Results of a recently concluded survey from industry analytics firm Coalition are in, and the numbers reveal a decline in revenues for investment banks. What’s especially noteworthy, is that dips in the more profitable arms of the business have contributed to the decline.
A combination of slowing activity by clients and poor trading results resulted in a 3 percent drop in I bank revenues in the global majors. Revenues in commodities dipped 18 percent owing to the normalization in the aftermath of the surge in power and gas in the previous year, and sluggish business in the metals and investor products.
9 percent drop in investment bank trading revenues
Analytics firm Coalition has shared results of its survey of the industry and there are some sobering numbers. According to the survey, investment bank trading revenue at 12 of the world’s largest investment banks went down by 9 percent in 2015. This includes revenue from fixed income as well as commodities and currencies. Known also as FICC, this revenue was likely to have been impacted by widespread retrenchment as well regulatory changes. FICC has traditionally been a highly profitable business for investment banks.

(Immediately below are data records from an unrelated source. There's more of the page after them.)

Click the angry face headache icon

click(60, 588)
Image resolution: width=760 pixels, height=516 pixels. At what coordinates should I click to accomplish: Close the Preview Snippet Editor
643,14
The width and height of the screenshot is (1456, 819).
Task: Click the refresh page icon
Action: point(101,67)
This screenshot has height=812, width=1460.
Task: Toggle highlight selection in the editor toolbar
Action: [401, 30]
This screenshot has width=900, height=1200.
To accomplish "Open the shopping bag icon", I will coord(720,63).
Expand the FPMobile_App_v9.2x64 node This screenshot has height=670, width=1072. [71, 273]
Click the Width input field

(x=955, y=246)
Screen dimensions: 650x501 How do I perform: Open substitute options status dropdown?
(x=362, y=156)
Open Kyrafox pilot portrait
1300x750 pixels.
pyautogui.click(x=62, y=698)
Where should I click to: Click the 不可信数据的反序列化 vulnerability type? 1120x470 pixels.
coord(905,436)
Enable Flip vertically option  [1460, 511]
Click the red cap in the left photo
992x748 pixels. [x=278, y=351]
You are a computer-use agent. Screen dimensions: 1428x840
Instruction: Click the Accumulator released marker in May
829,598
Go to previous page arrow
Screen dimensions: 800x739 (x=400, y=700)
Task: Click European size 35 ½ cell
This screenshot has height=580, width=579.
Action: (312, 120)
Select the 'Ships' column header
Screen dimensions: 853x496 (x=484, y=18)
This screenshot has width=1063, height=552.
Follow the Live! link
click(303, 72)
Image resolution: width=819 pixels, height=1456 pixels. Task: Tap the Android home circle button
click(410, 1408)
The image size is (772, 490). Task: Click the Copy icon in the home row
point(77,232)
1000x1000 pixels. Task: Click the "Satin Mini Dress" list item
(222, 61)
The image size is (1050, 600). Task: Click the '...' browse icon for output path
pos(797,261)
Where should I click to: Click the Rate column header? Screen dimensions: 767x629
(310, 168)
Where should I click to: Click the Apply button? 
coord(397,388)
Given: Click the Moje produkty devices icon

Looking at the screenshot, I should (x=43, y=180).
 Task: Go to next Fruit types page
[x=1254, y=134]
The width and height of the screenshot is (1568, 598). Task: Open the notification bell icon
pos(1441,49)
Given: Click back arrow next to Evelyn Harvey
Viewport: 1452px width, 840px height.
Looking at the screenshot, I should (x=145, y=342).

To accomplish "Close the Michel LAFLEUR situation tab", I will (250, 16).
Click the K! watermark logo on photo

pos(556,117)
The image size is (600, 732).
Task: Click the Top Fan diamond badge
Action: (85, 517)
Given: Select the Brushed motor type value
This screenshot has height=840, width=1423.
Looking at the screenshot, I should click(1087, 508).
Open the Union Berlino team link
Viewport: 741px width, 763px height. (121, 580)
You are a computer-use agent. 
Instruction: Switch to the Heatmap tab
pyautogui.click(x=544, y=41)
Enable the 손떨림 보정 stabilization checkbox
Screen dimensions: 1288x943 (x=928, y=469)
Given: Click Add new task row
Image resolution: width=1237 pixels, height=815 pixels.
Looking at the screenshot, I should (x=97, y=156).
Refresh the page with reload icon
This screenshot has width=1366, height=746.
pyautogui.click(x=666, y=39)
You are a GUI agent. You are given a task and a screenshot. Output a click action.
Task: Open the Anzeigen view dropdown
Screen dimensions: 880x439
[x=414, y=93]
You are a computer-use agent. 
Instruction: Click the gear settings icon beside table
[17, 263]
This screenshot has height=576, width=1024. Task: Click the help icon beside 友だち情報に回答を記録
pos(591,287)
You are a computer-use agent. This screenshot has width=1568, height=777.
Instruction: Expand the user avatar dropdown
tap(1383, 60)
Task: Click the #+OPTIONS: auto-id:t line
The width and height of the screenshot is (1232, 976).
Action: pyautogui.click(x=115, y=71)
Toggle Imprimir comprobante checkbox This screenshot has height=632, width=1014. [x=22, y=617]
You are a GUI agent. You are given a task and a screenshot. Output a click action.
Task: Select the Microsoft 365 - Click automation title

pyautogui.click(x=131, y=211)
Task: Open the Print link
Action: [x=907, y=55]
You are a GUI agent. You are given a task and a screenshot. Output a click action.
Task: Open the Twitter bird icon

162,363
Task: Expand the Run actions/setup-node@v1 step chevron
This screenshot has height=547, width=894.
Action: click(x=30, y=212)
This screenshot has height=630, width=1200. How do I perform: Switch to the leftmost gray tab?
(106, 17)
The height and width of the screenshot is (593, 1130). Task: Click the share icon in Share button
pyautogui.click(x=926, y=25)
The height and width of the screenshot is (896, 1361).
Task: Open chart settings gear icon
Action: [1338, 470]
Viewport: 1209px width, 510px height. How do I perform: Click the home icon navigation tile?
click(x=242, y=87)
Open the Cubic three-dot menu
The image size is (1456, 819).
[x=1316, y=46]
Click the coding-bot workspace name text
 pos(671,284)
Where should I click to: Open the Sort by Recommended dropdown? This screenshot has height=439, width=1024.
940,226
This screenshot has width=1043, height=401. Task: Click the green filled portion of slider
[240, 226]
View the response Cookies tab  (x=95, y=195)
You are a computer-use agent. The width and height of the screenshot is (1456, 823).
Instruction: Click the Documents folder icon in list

According to Coalition’s survey, the FICC trading revenue at these 12 banks dropped to just USD 69.9 billion, a huge decline from the lofty USD 109.1 billion that they had been doing only five years earlier. Data in the study by Coalition factors in public disclosures, coupled with independent research and analysis. The banks included in the purview of the survey include the biggest names in the business – Bank of America Merrill Lynch, UBS, Citigroup, HSBC, Deutsche Bank, Goldman Sachs, Barclays, Morgan Stanley, JPMorgan, BNP Paribas, Societe Generale and Credit Suisse.
What’s pulling FICC down?
FICC has been slowed by some of the reform measures that were put in place in the aftermath of the crash of 2008. Among other things, there is a need to hold higher quantities of capital and liquidity. Under pressure, many have been forced to exit some lines of business and lay off large numbers of employees in others. A 2 percent drop in staff numbers was recorded at the top banks compared to the previous year, with a large number of cuts coming from FICC which experienced a 4 percent fall in headcount.
The volatility in the market as well as the costs of litigation have also brought on the necessity for restructuring. Some of these very requirements are proving to be a challenge to the growth of these banking mammoths.